4人の女冒険者と競い合う
…4人の女冒険者達はそれだけ告げると、犯罪者の張り紙を1つボードから剥ぎ取って、去っていった。
エアル達がその日の仕事から戻ると、闇の職人達の工房の1つに居た闇の職人達が4人の女冒険者によって皆殺しにされ、遺体で引き渡されたという話が、紅の林檎亭の冒険者達の間では、もちきりになっていた…。
悲しい思いを隠せない顔をするマーシャを、エアルは何も言わずに抱きしめた。
それからも…あの4人は魔物のみならず、人間の犯罪者までをも殺して回っていたという。
エアル達も、あの4人に殺される前に闇の職人・闇の武闘家を逮捕して回っていた。
生活の為以外にも、出来るだけ多くの人を更生させたかったからだ。
時に臨時で他の冒険者達と組んで、魔物を討伐したり、人間の犯罪者を逮捕したりすることもあった。
そんな日々が数日ほど続いたある日、ヴェルデ―アがマーシャに語り掛けた。
「あの4人の女冒険者に少しだけ話を聞いたんだけれどね。あの4人が冒険者になった目的は『復讐』らしい。何に復讐したいのかはわからないけれど。そんな事をして何になるんだとは言わないけれど、少なくともあいつらは何時も悲しそうな眼をしている。」
それをマーシャからまた聞きしたエアルは押収した闇の職人の武具を見つめながら呟いた。
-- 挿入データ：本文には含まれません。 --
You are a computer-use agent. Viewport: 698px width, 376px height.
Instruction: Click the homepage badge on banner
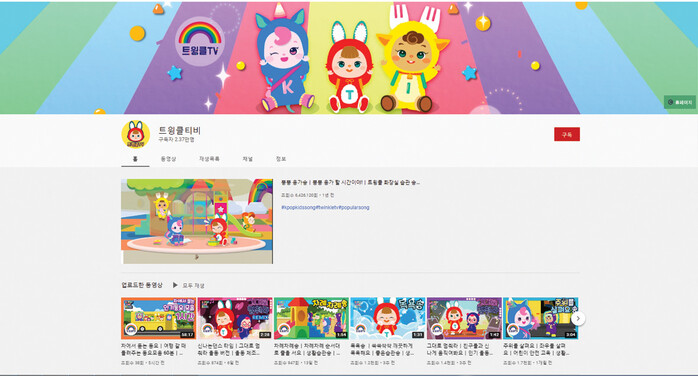coord(680,102)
「復讐か…まさか、あの4人が、闇の職人か闇の武闘家に復讐したい…というわけでもなさそうだけれど。」
その話はサムソン、スズネとローゼンにも知れた。
「そいつらも俺に武具の作成を依頼しに来たから、名前も顔も俺は知っている。」
エアル達4人と、一緒に呼び出されていたヴェルデ―アはローゼンから説明を受けた。
赤い短髪の女戦士の名前はリーゼアリア。ローゼンには大きな斧の作成と鎧と盾の整備を頼んでいた。
魔法使いらしき女はイングリッド。ローゼンの元には仲間達の付き添いで来ただけだったが、ヴェルデ―アの所で薬を買っていた。
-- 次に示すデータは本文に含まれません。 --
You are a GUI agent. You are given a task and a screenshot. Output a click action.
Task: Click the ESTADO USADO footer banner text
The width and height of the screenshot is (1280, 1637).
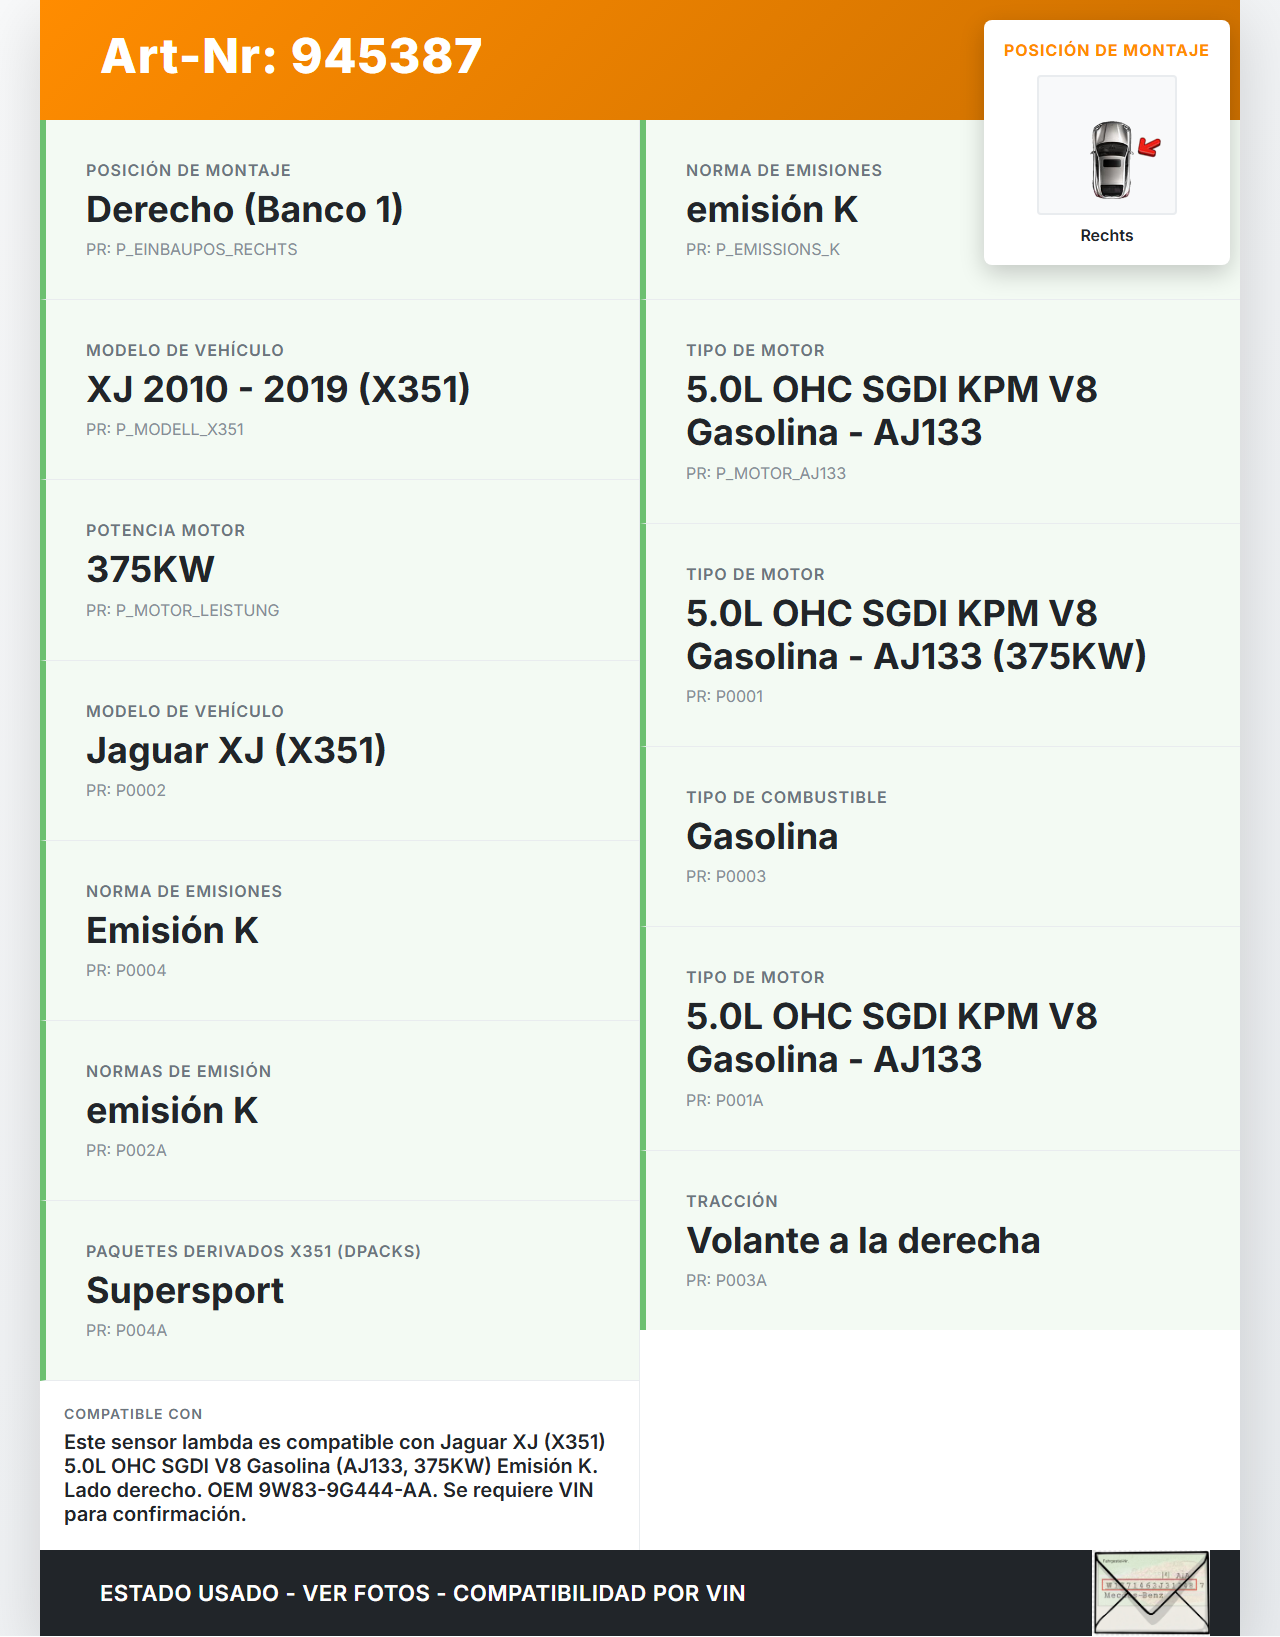point(422,1593)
長身の女はアリアーヌ。ローゼンからは大きな弓と大量の矢を買っていった。
リーダー格らしき丸刈りの女はルイーゼ。ローゼンには長剣を作成させたのだが、魔法も相当使えるらしい。
「魔法戦士と、弓使い…か。」
サムソンは4人の名前と頼んだ武器などの情報を聞いて考えこんだ。
「もし、私達の味方になるのであれば、頼もしい存在になるのかもしれませんが…」
マーシャは何処か悲しそうにつぶやいた。
しかし、エアル達は、この時はまだ知らなかった。
闇の職人と闇の武闘家達がエアル達4人と、ルイーゼ達復讐の女冒険者4人に目を付けていた事を。